Top of Source material

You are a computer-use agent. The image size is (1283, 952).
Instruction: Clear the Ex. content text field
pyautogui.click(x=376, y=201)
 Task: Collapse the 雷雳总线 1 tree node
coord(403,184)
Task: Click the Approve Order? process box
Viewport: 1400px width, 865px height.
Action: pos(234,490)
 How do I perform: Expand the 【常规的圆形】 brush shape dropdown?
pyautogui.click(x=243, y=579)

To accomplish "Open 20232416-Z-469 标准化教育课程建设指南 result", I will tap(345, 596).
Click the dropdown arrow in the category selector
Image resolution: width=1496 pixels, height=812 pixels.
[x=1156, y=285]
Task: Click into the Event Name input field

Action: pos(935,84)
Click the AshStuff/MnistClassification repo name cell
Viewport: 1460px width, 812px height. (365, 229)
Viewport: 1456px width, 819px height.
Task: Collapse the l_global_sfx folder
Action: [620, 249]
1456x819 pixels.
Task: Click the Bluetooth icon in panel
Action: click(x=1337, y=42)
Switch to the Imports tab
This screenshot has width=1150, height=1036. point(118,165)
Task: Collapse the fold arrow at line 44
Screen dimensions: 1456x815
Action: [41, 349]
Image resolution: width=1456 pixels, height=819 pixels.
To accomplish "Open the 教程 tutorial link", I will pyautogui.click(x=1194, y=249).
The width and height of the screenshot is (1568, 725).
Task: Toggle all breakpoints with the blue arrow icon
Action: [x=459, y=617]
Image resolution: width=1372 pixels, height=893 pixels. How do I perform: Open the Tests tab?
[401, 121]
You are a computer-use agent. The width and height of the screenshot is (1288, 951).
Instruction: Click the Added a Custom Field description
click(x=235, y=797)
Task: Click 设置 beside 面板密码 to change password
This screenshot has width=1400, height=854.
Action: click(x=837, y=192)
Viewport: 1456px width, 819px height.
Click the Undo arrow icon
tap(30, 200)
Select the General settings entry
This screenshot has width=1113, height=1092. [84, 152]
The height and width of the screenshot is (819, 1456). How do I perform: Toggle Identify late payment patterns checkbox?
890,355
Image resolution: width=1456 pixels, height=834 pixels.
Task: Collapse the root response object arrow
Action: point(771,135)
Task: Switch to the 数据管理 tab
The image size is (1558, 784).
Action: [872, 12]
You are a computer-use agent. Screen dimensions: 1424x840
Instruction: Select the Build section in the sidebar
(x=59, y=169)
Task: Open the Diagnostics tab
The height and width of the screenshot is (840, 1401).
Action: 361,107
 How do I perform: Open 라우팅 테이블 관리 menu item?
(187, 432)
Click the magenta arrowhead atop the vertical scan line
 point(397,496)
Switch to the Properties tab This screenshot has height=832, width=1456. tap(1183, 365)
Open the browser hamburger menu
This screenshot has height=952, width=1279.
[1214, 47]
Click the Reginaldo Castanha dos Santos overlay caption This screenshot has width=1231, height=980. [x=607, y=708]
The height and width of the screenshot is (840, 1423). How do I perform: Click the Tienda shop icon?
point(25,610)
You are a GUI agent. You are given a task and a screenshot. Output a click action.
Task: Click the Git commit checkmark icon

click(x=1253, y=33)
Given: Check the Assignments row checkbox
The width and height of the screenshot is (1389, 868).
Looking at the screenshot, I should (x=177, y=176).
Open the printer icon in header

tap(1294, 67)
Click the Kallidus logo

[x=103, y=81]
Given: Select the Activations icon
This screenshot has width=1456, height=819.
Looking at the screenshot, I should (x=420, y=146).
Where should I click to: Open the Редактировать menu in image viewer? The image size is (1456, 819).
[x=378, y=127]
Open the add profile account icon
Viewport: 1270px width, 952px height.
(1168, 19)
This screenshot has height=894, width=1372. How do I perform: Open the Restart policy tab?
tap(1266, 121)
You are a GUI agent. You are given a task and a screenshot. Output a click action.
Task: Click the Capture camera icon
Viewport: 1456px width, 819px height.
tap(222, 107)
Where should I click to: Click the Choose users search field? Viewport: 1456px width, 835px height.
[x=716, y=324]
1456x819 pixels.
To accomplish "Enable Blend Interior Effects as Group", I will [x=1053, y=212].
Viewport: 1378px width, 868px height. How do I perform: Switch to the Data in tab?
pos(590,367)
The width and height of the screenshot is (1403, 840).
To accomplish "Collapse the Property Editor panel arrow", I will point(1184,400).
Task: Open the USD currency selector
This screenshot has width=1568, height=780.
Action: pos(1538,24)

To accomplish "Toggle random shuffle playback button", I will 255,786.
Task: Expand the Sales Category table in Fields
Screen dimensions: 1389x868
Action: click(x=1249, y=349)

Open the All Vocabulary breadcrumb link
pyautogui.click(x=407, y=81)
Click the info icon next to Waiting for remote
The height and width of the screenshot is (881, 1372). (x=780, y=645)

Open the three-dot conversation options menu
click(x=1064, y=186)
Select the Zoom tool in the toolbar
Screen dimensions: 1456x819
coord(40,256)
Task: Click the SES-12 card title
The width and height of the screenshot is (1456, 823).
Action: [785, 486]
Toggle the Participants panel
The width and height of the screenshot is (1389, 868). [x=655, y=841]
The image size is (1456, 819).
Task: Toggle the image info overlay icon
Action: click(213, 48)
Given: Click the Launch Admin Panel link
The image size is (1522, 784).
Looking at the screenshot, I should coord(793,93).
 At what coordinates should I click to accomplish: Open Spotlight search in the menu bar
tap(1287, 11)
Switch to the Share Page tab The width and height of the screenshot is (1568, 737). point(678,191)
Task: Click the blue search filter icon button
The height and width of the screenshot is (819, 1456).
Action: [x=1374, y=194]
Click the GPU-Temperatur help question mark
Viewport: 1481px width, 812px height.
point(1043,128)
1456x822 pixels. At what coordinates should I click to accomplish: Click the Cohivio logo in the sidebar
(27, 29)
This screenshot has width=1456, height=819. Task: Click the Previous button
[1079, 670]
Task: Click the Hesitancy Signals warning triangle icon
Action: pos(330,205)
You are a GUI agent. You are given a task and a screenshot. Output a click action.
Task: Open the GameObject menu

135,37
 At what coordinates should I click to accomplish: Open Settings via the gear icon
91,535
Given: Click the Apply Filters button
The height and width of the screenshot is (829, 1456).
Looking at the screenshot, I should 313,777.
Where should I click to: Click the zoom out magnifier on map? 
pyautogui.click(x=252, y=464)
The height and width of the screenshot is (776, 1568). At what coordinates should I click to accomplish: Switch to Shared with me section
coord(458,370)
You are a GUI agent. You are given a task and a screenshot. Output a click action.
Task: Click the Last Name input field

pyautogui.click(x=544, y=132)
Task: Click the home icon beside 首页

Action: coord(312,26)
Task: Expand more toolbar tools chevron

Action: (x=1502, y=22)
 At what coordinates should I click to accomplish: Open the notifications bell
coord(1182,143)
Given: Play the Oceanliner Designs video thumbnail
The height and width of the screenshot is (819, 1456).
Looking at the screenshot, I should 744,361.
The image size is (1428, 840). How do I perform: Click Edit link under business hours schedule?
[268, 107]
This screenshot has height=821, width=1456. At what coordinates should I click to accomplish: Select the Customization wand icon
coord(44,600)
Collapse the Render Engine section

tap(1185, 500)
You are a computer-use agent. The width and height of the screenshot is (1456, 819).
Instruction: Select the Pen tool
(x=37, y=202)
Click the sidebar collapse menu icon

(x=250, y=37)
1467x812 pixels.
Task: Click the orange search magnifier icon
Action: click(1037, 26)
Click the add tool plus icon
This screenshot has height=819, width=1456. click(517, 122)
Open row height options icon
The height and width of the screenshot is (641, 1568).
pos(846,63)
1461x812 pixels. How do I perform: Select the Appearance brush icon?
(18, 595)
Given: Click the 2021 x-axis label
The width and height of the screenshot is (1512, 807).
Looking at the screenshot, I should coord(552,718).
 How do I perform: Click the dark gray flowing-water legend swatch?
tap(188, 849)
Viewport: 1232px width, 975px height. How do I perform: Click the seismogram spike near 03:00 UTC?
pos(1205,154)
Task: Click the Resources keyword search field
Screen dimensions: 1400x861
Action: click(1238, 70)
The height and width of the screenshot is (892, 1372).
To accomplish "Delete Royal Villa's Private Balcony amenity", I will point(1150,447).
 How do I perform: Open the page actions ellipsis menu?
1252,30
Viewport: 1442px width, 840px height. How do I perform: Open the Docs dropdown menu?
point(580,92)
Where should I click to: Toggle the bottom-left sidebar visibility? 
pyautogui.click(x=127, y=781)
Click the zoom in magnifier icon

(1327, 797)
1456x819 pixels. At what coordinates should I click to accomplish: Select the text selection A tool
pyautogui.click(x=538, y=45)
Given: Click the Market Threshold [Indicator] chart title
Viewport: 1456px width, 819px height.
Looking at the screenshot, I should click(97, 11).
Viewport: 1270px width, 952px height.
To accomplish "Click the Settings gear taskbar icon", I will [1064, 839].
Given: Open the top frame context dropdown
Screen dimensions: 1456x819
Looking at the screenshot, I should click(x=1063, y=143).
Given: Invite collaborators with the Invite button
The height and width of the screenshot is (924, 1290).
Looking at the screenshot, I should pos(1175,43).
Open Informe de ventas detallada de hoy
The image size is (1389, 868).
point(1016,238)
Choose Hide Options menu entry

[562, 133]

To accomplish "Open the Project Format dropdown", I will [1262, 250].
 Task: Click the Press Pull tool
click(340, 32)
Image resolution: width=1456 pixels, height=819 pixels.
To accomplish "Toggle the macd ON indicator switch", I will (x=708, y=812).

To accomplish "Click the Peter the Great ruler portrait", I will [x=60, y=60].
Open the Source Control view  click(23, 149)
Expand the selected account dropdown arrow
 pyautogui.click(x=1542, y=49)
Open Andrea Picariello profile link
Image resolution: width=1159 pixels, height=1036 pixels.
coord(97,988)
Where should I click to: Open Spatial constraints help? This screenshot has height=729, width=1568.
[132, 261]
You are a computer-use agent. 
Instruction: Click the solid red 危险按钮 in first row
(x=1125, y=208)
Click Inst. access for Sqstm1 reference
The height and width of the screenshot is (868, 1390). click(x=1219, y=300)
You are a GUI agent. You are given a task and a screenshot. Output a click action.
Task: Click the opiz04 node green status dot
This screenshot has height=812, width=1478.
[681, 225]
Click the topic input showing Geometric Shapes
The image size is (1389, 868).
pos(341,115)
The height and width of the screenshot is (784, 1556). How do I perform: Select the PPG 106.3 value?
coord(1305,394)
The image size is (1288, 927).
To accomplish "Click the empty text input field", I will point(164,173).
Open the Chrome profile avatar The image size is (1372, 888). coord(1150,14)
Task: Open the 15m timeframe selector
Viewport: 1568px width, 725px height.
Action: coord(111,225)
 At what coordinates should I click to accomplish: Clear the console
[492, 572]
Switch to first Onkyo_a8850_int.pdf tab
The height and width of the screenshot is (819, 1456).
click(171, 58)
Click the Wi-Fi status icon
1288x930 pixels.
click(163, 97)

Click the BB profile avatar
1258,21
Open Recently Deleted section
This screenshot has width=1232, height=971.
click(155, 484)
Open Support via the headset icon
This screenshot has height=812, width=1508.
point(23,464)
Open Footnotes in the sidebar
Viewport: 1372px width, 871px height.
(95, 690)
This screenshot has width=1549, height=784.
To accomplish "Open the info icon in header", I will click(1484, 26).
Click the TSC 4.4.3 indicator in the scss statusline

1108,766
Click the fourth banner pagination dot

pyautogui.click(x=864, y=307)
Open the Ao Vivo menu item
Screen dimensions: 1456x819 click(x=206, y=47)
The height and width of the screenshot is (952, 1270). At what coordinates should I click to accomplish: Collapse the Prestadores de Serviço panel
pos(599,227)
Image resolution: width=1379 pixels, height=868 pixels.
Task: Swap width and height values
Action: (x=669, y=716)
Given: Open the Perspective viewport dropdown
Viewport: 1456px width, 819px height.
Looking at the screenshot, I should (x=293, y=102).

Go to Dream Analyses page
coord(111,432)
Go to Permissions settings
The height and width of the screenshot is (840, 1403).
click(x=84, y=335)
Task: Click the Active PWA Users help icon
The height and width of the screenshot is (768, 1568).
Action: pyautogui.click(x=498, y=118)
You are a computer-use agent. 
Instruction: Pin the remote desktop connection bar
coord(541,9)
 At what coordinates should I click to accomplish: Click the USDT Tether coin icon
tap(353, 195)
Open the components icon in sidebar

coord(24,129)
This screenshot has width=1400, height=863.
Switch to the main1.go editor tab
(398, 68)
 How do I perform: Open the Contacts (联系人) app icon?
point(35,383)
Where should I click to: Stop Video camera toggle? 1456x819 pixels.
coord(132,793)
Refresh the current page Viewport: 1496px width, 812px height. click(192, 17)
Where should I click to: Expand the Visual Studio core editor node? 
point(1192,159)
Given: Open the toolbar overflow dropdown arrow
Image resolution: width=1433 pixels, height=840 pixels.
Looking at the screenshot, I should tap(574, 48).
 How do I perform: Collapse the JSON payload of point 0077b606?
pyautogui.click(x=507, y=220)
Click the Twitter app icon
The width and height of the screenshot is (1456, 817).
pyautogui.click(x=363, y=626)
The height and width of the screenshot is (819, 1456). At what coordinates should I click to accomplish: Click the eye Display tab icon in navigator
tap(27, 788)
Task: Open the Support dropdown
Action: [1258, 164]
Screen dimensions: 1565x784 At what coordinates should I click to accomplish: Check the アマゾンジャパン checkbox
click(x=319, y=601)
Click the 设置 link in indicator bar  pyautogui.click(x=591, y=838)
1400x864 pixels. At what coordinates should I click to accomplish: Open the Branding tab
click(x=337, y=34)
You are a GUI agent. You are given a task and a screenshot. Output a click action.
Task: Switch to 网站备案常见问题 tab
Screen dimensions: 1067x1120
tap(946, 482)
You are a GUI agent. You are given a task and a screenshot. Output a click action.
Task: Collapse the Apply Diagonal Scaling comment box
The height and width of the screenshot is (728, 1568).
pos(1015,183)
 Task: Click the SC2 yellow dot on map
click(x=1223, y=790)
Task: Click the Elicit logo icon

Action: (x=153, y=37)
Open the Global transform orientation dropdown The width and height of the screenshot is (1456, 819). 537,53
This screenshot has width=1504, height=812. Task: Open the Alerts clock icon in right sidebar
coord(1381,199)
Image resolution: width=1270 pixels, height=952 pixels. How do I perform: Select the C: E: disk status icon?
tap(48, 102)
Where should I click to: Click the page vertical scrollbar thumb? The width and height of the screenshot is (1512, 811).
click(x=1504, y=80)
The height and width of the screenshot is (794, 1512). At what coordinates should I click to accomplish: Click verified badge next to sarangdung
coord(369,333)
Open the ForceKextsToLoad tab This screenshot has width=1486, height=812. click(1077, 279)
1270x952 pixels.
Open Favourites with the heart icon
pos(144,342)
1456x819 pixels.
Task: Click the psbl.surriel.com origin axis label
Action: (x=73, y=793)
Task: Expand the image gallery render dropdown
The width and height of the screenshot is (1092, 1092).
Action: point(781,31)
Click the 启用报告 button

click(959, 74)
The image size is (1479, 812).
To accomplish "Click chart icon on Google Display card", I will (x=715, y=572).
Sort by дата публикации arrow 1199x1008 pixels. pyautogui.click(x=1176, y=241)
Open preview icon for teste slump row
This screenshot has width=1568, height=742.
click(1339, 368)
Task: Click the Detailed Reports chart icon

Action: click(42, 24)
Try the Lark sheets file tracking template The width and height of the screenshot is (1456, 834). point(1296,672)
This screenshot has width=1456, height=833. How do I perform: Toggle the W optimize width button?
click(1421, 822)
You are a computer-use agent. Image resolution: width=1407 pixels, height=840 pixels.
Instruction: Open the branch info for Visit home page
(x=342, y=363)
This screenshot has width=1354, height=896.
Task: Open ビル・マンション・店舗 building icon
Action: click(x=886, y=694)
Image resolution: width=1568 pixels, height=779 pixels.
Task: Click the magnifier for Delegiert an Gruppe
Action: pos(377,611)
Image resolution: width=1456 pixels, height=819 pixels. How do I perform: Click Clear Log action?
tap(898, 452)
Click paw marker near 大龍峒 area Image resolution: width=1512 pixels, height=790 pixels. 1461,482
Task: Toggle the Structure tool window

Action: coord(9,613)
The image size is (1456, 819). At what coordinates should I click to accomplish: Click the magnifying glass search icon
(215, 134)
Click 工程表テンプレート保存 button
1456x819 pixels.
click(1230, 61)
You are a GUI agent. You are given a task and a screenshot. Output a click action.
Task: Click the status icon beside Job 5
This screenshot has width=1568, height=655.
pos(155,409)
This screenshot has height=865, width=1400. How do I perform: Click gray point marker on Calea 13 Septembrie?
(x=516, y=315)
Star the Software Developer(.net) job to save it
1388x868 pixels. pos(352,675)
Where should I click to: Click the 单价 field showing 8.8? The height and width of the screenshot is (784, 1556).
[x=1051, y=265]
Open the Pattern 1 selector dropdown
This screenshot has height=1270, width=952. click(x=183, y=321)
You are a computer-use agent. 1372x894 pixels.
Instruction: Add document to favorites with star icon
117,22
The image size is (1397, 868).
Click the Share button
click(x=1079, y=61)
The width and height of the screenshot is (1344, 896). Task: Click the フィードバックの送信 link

Bottom of Source material

Task requirements → A copy of each line in the data above that holds the string "Apply" is needed.

Expected answer →
Given: Click the Apply Filters button
Task: Collapse the Apply Diagonal Scaling comment box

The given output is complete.